Dienstag, 27. September 2016

Deutsche Bank und Staatshilfen

Es sind eigentlich nur zwei Szenarien möglich. Entweder die Strafe in den USA wird bedeutend geringer ausfallen ein Drittel oder so, dann schafft das die Deutsche Bank alleine. Wenn nicht wird es Staatshilfen sehr wohl geben. Das wissen doch alle Beteiligten man will bloss jetzt noch nicht einen Sturm lostreten.

Nimmt man die große Forderung aus den USA in der momentanen Höhe + die anderen mehrere Tausend Streitigkeiten landet man ja schon bei einer Summe die beim momentanen Aktienkurs den Wert der Bank übersteigt. Eine Ausgabe von neuen Aktien... würde den Kurs noch weiter sinken lassen somit wie viele neuen Aktien soll die ausgeben. Dann existieren noch Eigenkapitalvorschriften die eine Bank erfüllen muss nur um ihr Geschäft betreiben zu können. Also wie soll das gehen.

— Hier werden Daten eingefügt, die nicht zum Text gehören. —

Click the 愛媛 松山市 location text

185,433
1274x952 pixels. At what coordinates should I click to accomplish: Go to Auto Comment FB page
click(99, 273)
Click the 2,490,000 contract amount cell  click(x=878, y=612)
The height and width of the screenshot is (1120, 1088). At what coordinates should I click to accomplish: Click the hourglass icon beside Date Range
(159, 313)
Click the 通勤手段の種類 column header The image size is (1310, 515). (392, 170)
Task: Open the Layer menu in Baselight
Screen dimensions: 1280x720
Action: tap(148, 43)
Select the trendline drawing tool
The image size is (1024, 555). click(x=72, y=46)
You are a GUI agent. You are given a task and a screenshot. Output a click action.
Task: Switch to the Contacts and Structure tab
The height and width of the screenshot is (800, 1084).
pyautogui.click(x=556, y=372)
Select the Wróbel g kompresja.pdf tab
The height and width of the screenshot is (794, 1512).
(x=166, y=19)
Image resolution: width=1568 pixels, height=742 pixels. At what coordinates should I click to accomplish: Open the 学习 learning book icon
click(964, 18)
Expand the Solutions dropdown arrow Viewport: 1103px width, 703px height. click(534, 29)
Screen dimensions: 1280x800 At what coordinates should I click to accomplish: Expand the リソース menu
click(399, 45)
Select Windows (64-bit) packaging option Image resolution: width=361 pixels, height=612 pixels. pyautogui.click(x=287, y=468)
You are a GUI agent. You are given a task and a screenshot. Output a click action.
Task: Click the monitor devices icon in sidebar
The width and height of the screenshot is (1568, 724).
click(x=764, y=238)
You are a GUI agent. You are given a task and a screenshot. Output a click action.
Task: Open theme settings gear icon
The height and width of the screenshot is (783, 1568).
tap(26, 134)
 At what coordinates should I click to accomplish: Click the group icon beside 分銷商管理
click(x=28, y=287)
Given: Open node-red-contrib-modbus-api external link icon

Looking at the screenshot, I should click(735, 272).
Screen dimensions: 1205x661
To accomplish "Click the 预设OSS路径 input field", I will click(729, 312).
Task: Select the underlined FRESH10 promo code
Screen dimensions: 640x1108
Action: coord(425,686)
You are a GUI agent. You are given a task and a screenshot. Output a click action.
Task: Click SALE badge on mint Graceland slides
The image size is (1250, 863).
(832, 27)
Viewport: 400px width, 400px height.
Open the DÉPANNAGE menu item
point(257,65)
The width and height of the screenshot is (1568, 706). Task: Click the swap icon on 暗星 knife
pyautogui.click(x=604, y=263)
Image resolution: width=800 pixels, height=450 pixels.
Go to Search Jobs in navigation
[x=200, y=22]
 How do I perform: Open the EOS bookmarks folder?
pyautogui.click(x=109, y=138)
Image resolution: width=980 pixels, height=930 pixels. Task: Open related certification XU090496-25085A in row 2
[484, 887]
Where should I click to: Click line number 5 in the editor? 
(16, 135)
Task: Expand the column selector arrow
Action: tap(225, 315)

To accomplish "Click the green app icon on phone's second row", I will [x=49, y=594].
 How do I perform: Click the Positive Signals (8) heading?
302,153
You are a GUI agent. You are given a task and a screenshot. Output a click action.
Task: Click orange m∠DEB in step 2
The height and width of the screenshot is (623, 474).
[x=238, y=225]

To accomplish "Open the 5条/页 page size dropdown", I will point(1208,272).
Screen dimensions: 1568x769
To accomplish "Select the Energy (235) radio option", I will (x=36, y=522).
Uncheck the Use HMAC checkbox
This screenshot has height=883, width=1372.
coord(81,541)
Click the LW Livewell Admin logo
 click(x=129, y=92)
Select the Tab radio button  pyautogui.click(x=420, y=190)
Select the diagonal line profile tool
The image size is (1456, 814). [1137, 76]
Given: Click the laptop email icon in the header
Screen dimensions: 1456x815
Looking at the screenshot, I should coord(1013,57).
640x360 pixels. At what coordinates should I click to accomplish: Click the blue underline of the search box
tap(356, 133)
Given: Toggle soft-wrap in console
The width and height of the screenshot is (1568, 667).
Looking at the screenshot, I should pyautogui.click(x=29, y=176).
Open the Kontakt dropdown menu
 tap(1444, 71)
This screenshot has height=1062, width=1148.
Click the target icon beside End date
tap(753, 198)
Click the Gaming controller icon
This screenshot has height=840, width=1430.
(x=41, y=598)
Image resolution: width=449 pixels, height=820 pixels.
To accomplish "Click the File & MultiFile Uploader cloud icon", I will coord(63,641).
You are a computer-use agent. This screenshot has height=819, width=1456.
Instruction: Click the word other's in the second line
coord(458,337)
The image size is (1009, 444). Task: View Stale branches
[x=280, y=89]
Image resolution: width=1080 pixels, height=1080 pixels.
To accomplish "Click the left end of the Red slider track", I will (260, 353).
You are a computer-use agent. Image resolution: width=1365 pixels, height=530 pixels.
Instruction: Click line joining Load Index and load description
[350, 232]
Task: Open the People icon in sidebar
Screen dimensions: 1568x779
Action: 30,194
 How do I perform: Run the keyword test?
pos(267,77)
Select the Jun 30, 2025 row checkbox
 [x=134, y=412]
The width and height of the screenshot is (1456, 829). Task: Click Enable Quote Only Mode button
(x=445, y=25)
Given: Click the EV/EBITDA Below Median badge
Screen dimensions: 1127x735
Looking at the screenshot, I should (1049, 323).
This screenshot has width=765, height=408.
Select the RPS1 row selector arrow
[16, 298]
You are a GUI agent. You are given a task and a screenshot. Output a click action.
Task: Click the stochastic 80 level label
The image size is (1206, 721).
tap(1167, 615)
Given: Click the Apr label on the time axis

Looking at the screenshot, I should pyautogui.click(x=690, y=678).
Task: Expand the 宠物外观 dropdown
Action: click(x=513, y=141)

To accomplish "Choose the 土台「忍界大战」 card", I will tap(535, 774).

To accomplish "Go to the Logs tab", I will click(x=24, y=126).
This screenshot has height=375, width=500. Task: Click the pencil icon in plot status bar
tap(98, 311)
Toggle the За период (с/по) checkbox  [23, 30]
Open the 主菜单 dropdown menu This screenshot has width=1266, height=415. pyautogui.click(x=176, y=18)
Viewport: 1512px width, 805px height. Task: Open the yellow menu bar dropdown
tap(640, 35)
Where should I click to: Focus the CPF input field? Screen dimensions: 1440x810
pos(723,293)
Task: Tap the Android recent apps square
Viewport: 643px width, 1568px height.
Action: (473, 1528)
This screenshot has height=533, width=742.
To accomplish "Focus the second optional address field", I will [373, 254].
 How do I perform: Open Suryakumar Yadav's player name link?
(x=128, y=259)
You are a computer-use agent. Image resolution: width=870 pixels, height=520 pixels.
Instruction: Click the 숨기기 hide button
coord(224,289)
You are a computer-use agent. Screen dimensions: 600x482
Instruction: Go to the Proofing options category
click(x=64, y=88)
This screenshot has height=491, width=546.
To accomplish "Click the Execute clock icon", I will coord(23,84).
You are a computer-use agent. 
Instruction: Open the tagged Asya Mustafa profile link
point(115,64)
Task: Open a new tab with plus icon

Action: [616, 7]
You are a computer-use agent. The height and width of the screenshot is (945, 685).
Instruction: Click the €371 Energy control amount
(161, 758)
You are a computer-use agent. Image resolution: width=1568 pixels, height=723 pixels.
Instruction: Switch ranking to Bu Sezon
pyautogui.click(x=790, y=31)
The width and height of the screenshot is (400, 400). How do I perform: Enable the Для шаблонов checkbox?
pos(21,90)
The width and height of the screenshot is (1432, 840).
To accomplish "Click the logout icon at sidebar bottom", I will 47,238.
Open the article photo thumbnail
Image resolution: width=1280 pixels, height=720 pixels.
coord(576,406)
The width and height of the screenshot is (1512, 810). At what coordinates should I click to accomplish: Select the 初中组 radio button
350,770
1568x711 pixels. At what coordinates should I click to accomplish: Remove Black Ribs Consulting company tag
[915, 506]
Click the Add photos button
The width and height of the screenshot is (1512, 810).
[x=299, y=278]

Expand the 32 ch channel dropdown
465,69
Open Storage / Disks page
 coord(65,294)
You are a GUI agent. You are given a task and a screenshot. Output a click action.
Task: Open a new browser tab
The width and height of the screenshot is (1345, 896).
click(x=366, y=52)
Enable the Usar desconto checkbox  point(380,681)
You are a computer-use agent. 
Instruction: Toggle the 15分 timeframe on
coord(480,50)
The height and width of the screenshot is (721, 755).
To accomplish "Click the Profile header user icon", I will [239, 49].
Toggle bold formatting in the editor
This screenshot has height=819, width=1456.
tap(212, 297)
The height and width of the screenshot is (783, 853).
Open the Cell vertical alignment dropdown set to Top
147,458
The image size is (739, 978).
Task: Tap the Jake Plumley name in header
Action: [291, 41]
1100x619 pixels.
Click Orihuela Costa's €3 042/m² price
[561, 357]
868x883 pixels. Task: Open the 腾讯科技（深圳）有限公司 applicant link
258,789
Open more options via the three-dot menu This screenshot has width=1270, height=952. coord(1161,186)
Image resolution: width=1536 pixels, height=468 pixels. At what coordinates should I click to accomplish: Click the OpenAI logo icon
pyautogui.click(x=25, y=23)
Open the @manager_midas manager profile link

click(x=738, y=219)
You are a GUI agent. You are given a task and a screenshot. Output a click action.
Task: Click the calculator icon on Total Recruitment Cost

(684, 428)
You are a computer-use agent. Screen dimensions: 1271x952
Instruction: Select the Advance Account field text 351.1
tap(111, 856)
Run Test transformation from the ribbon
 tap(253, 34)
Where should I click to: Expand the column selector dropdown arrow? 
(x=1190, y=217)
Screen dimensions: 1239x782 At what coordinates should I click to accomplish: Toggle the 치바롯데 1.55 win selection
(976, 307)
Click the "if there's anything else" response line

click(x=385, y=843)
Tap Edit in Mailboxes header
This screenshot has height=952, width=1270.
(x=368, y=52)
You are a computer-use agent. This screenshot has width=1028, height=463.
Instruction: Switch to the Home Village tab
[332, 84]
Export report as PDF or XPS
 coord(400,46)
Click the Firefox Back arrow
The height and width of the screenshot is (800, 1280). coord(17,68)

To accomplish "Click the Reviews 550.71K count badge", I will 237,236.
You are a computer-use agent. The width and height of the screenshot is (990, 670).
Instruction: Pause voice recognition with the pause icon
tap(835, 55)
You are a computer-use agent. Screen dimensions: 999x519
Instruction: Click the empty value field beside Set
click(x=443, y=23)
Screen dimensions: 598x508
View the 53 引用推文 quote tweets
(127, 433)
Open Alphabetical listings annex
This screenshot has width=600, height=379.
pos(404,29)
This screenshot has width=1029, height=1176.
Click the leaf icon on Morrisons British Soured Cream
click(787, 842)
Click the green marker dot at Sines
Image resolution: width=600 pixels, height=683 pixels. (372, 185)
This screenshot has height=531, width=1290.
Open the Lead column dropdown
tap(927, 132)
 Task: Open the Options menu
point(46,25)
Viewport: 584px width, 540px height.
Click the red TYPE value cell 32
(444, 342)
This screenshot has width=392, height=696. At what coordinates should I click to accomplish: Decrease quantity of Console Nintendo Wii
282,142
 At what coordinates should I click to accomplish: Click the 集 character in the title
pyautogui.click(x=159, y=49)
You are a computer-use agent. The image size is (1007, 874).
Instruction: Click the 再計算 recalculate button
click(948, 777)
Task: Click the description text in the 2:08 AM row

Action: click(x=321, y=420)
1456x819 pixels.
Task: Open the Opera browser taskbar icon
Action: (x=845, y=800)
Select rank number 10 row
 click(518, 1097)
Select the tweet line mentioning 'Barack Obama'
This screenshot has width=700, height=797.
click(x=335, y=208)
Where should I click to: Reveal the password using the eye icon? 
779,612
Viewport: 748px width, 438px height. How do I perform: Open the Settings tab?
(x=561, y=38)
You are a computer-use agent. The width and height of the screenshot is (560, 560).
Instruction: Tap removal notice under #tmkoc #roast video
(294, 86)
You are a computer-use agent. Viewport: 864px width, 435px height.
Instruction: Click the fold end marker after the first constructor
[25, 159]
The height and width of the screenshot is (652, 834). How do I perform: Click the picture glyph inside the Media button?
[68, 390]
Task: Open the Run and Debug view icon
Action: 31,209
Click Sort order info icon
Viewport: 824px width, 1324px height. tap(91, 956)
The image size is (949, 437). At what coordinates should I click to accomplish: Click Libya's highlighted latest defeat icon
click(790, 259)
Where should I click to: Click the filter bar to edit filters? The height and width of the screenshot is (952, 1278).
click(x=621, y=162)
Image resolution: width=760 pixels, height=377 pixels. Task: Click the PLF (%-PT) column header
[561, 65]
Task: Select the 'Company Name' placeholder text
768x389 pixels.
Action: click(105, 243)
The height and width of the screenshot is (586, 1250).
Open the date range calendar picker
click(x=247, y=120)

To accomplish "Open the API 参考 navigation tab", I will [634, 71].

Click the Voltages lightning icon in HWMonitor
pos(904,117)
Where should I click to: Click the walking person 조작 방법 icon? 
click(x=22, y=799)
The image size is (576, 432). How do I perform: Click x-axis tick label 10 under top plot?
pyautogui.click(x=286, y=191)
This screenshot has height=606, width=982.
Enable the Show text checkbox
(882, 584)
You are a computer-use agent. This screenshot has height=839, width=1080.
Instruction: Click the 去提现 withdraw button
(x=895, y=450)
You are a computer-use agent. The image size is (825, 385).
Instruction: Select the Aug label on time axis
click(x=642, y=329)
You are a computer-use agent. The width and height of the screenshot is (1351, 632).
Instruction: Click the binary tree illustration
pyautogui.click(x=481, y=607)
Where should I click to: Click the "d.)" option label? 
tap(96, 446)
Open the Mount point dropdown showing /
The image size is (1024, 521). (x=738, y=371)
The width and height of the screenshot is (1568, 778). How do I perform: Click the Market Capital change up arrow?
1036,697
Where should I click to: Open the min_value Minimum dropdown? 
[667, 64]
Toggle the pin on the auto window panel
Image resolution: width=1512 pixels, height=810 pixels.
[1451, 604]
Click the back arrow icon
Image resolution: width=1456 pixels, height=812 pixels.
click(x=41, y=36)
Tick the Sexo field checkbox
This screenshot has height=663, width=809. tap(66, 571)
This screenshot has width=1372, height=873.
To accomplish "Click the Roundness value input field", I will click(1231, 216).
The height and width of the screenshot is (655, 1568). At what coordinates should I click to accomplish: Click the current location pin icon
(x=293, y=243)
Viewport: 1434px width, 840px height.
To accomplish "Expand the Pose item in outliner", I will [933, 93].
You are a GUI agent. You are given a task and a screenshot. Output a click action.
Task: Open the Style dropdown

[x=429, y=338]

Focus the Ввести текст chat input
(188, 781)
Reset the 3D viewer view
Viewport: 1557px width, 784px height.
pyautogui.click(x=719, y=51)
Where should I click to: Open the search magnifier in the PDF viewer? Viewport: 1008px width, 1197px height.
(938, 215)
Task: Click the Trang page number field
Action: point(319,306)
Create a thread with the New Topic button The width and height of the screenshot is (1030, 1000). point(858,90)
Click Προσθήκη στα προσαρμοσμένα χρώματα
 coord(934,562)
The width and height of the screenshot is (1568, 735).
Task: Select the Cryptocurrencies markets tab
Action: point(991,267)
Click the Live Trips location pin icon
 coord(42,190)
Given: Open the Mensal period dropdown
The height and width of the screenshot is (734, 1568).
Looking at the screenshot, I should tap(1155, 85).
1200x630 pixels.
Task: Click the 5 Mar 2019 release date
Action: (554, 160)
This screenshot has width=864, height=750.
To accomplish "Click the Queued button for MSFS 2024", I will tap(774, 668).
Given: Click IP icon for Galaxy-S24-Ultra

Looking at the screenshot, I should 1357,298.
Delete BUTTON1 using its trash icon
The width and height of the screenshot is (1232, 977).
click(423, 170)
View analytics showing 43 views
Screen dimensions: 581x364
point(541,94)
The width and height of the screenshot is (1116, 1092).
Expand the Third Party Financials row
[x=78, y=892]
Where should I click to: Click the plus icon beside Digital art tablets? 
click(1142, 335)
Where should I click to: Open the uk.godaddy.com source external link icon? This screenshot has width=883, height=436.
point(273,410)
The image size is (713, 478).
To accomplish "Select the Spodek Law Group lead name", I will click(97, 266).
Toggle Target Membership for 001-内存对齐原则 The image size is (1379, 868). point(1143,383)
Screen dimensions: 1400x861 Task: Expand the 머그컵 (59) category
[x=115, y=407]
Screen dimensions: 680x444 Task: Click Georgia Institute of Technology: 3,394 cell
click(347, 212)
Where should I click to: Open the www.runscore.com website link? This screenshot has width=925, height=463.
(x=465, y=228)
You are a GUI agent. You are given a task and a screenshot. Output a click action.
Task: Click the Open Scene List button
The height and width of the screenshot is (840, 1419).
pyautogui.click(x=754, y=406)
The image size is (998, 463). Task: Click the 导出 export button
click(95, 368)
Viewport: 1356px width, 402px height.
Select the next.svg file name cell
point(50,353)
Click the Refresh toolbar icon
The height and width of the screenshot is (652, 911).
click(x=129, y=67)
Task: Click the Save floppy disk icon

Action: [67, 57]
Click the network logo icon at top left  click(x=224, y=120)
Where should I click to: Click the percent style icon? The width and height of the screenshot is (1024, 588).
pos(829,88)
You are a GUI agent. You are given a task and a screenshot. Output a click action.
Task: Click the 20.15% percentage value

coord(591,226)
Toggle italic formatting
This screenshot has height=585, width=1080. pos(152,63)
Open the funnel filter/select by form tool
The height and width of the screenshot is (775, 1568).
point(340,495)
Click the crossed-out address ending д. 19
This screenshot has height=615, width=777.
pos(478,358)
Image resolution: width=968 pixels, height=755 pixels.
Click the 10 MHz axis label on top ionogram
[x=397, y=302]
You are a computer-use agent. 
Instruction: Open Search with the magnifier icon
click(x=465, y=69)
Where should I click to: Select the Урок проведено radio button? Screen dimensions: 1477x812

Somit entweder die Forderung sinkt massiv oder ganz klar Staatshilfen. Und pleite gehen lassen kann man die nicht wäre wohl ein noch ein größerer Schaden als diese Hypothekenbank und Commerbank zusammen, also systemrelevant.

Obwohl was noch sein könnte wäre eine Rettung über die Bankensicherung, wobei ich da die Regeln nicht genau kenne hehe. Dann wäre wohl eine bzw. die Deutsche Bank die die das in Anspruch nehmen müsste wofür man dachte es wäre für notleidende Banken im Süden. Glaube das wäre wohl die Schmach schlechthin und mit dem Aktien könnte man sich in dem Fall den Arsch wischen. Ob die Merkel und Kollegen den Mumm hätten..? Bezweifle ich somit bleibe ich dabei dass wenn die Strafe so hoch wird der Staat einspringen wird.